Not all liver failures require a liver transplant, prove Aster CMI Hospital doctors
The two minors had been referred for liver transplants and were in critical condition
Children were suffering from Wilson’s and autoimmune diseases
In yet another show of new technology and commitment to the latest and best treatment, doctors at Aster CMI hospital successfully treated two patients suffering from severe liver disease by using unique methods of treatment. The Integrated Liver Care (ILC) team at Aster CMI Hospital has had two cases in the recent past which were referred for a Liver transplant but the doctors did their own assessment and diagnosis which required not a transplant but another way of treatment. The team at the hospital proved that treatment of liver crisis need not always require liver transplant.
Eight-year-old Sudha (name changed) was referred to Aster CMI doctors for a liver transplant as she showed classic signs of acute liver failure – abdominal swelling due to fluid accumulation, jaundice and coagulopathy (increased risk of bleeding due to thinning of the blood).

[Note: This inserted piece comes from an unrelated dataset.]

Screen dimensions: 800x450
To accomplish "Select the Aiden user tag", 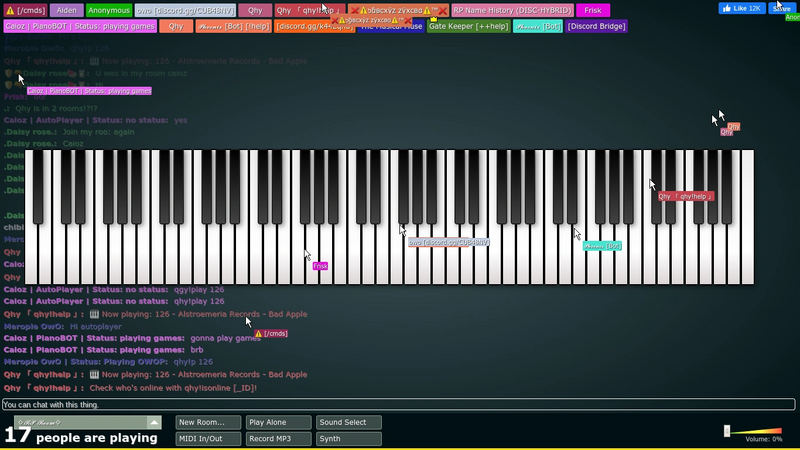I will 67,10.
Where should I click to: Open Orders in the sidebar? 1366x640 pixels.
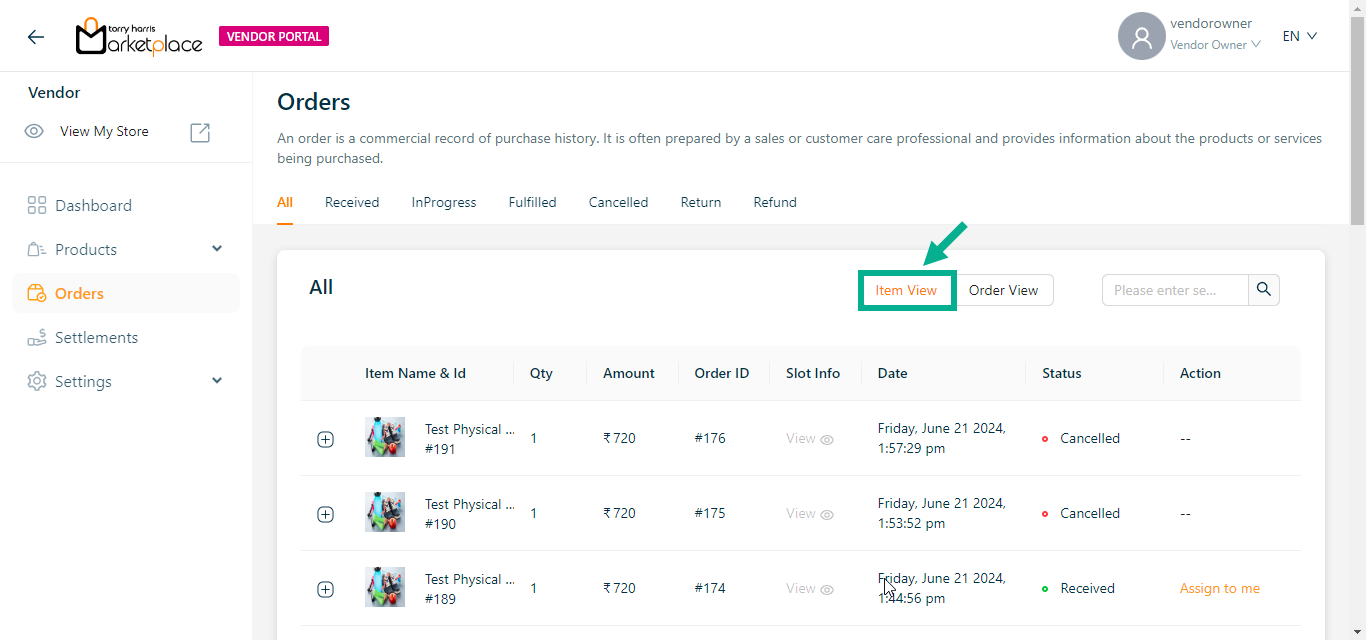click(80, 294)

The doctors, who made an assessment realised that the liver failure was due to Wilson’s disease (a condition where copper starts to accumulate in the liver), which could be treated with medicines rather than liver transplant. Immediately, Sudha was made to undergo a trans-jugular liver biopsy, which is a special technique to obtain a biopsy from the liver without the risk of bleeding.
Doctors had evaluated Sudha’s mother as a potential living liver donor and the necessary legal paperwork and clinical tests had been completed. Dr Naveen Ganjoo, Consultant- Hepatology and Liver Transplantation, Aster CMI Hospital said: “This was done in anticipation of worsening of Sudha’s liver disease, which could necessitate urgent liver transplant. Sudha was immediately commenced on treatment for Wilson’s disease. A special test was conducted to ascertain copper level in the tissues and pathological examination of the liver tissue was done too. This confirmed our suspicion of Wilson’s disease and we continued with the medical treatment. She now has normal liver functions, is attending school and is a playful child as any other of her age group. The significant importance of the genetic test played the major role in this case.”

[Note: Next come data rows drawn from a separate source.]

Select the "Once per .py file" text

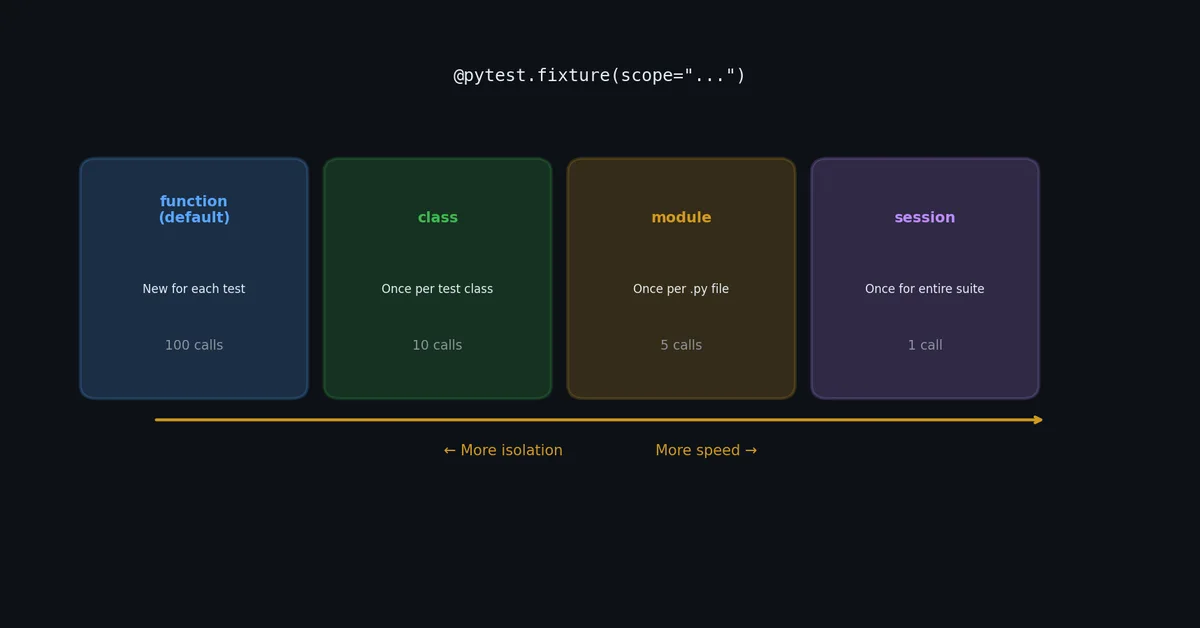point(681,289)
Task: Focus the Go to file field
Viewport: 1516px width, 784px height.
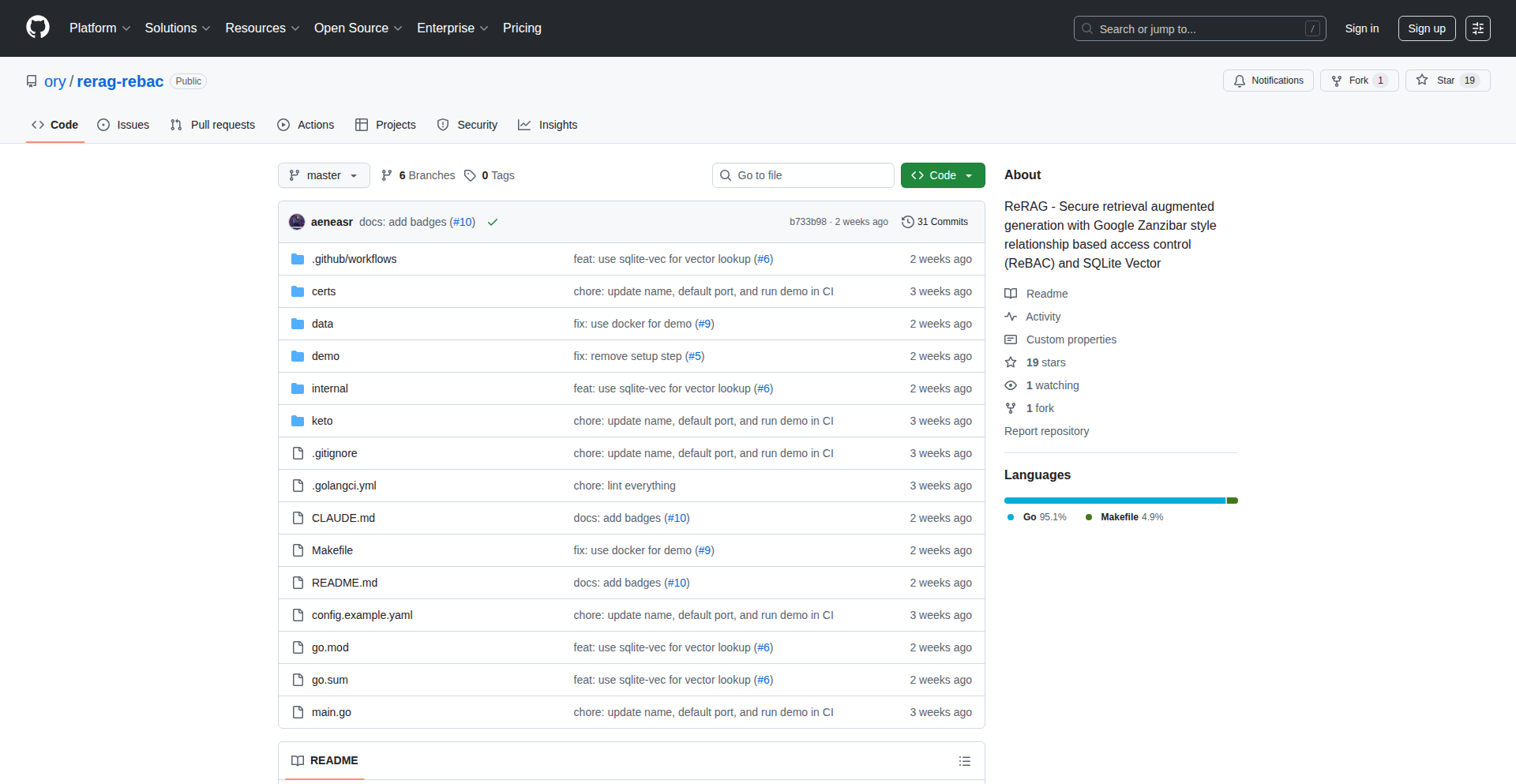Action: 803,175
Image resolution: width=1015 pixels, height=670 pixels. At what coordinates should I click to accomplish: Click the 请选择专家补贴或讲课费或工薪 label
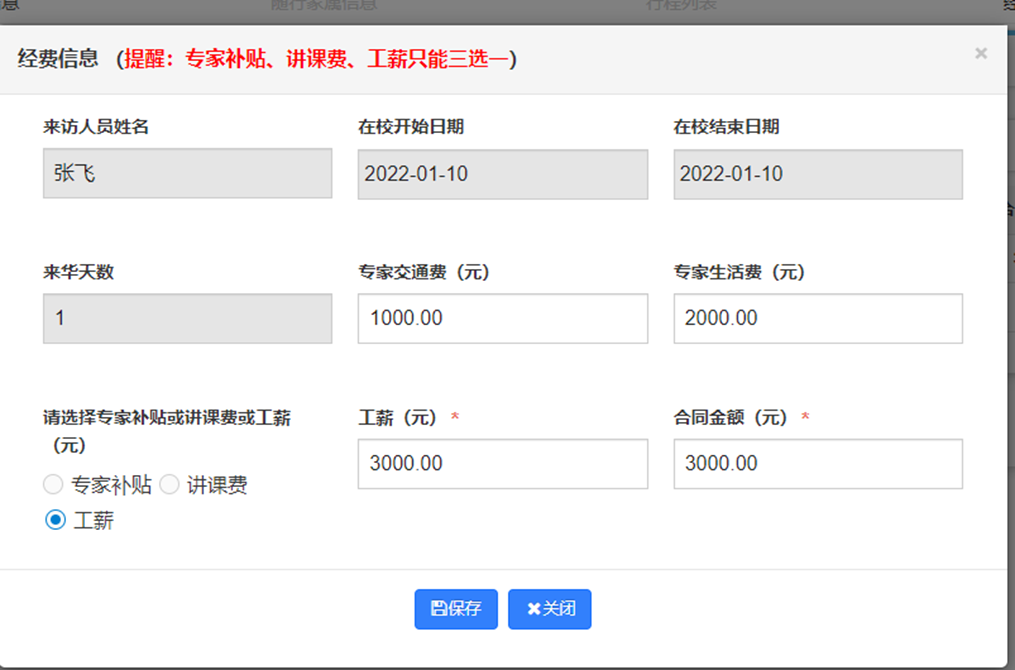click(166, 418)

Sudha is the eldest of three siblings of a consanguineous marriage – a marriage between close relatives. Wilson’s disease, in which copper accumulates in body tissues, mainly brain and liver, is a genetic disease. Each gene in the body has two parts and everybody inherits one part each from parents. When both parts are abnormal, the individual develops Wilson’s disease.
Another patient,13-year-old Chetana (name changed), too was referred for a liver transplant. She had developed recurrent jaundice for the first time two years ago and for the second time, 11 months ago. Initially, her jaundice had settled with some treatment at a hospital elsewhere. However, the second episode of jaundice was severe and resulted in swelling of feet and abdominal fluid accumulation, so she was referred for transplant. She had developed acute chronic liver failure. Investigations including a liver biopsy revealed she was suffering from Auto Immune disease, which had severely damaged her liver.
Dr. Kaiser Raja, Sr. Consultant – Hepatology & Liver Transplantation, Aster CMI Hospital said: “She met criteria to undergo a liver transplant. However, given her pubertal age and her diagnosis of an underlying autoimmune disease (a condition where the body’s immune system itself begins to damage certain organs), we commenced her on medical therapy. Chetana recovered very positively from acute liver failure. Her jaundice came down significantly and excess body fluid disappeared. Post-treatment, she has been attending school. We are keeping liver transplant as a backup option but are highly optimistic that she can do without it for now. She still has a chronically damaged liver which will need a transplant but this can be put off for at least in the near future. The advantage of postponing this big operation is that she would have completed her pubertal growth and will be in a much better nutritional shape for her surgery when she needs it.
Commenting on the treatment of the two patients, Dr. Rajiv Lochan, Senior Consultant – HPB and Liver Transplant, Aster CMI Hospital said: “These patients exemplify two points. Firstly, all patients with liver failure do not need a liver transplant straightaway. Some reversible causes of this condition do occur and they should be looked at. However, this should be done in the setting of a Liver Unit, where an urgent transplant could be carried out if things change in a short period of time. In Sudha’s case, a combination of traditional clinical assessment methods and modern cutting edge technology helped to identify the disease in her.”
The doctors involved in the team included transplant surgeons Dr. Rajiv Lochan, Rehan Saif, Dr.Jayanth Reddy, Dr.Sonal Asthana and transplant hepatologists Dr.Mallikarjun Sakpal, Dr. Naveen Ganjoo and Dr. Kaiser Raja.